Key differences in the application behind a similar approach
Differences reside in the hard law mechanism opted by the EU versus the soft law mechanism chosen by Japan as regards both the nature of obligations (A) and the intensity of sanctions (B).
A) Difference in application regarding the nature of obligations
The Japan AI Act is limited to obligations of cooperation for its addressees, including operators (in Japanese, katsuyou jigyosha) defined as any entity seeking to develop or provide products or services utilizing AI, or using AI for business (art. 7). As such, stakeholders other than the State (in Japanese, kuni) only endeavour to cooperate with the latter for the promotion of AI and for the application of State measures, constituting best efforts obligations (art. 5 to 9).
Incidentally, the softness of these obligations is even more flagrant given that best efforts notably apply only when concrete measures under the Basic Plan are published, the latter’s timing being unknown.
In contrast, the EU AI Act bans AI when it poses unacceptable risk (art. 5), imposes ex-ante features for high-risk AI such as a management system, recordkeeping or data training (art. 9 to 15) to be assessed before launch in the EU Market (art. 16), and imposes transparency obligations for limited-risk AI (art. 50), not to mention duties specific to GPAI.
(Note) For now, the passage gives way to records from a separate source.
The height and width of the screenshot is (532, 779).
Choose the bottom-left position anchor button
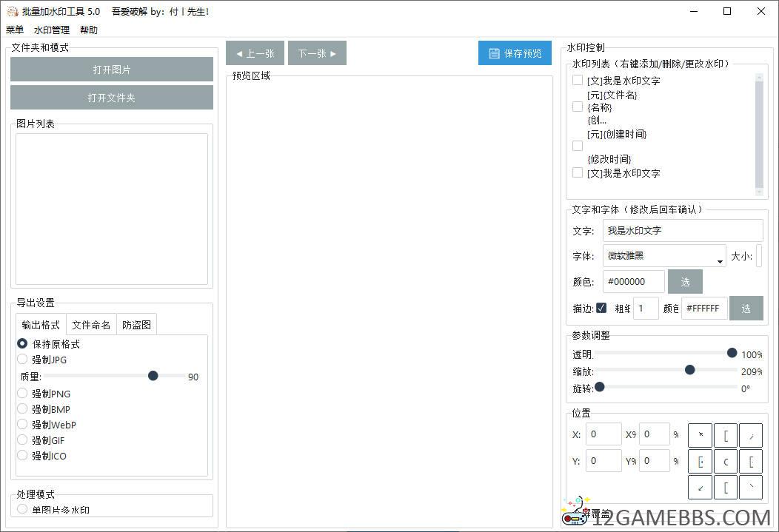click(701, 488)
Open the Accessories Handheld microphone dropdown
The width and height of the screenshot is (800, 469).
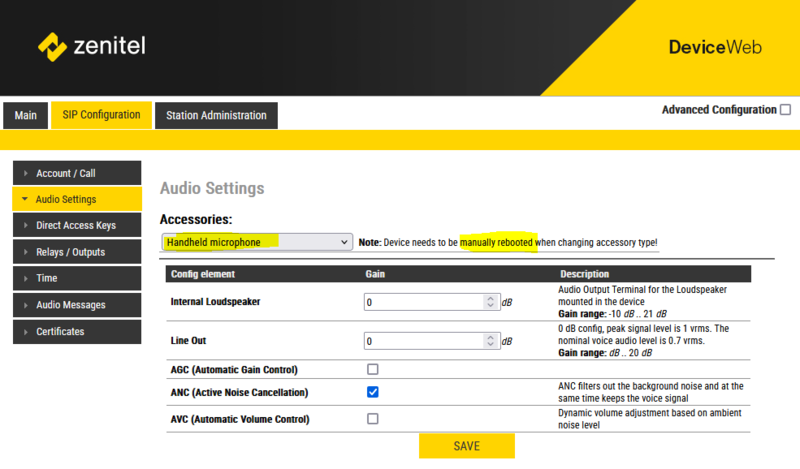pos(256,242)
The hardness of these obligations, when paired with concrete set timeline, is even more striking. Indeed, provisions for prohibited AI systems have been effective and subject to fines from 2 February 2025, most of its other provisions will be fully enforceable (including provisions on high-risk and limited-risk AI systems) as of 2 August 2026 (art. 113), and the provisions for GPAI apply in between 2 August 2025 and 2 August 2027 depending on the obligations at stake (art. 111).
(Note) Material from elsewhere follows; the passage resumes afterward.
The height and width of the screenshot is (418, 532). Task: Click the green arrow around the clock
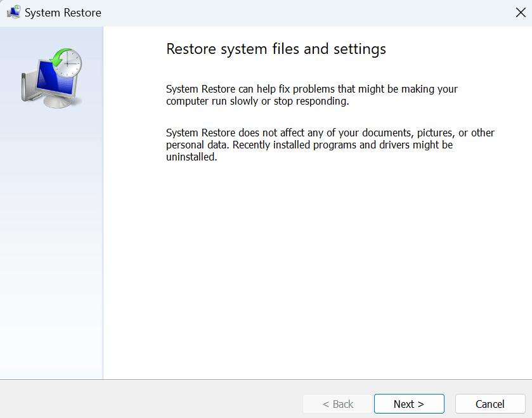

B) Difference in application regarding the intensity of sanctions
Despite the Japan AI Act mentioning the role of the State in investigating infringements and conducting countermeasures (art. 16), it is silent regarding sanctions, reports evoking eventually at best a name and shame system in the future. This is due to Japan primarily seeing this law as a tool to promote AI face to the awareness that Japan AI usage and culture as well as AI inbound investments are underdeveloped (Cabinet Office report).
However, sanctions are real in the EU as non-compliance will result on maximum fines ranging from EUR 7,5 million or 1% of worldwide annual turnover to EUR 35 million or 7% depending on the level of risk associated with the infringing AI (art. 99). This reflects the EU legislator’s stance in viewing AI mainly as a threat from which individuals’ rights are to be protected.
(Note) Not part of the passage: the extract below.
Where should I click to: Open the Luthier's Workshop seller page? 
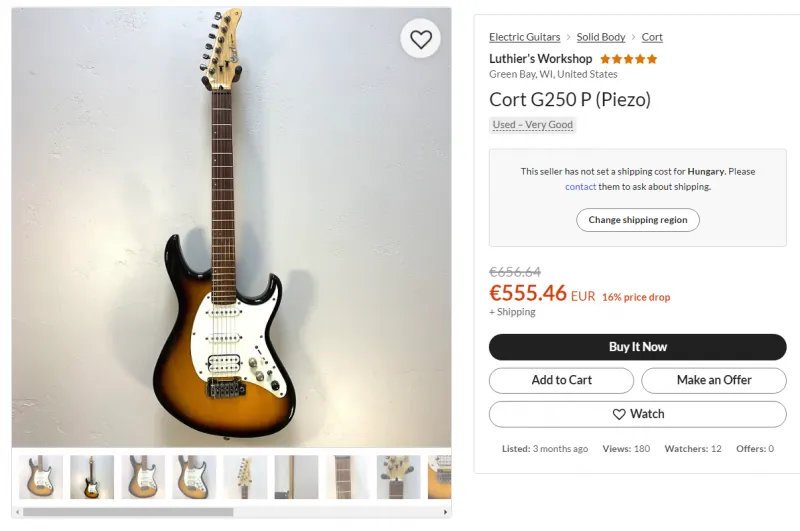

Now, similarities and differences put aside, and going forward, the race for Japan to become the “world’s most AI-international country” (AI White Paper 2024) is on. And given the fact that the Japan AI Act cites international cooperation as a potential trigger for the latter’s adaptation in the future (art. 3), the question remains if the Japan AI Act will evolve towards a completer and coercive legislation like the EU AI Act.
Disclaimer: This article has no vocation to advise in Japanese law but only to give an informative general comparative viewpoint between European and Japanese legislations.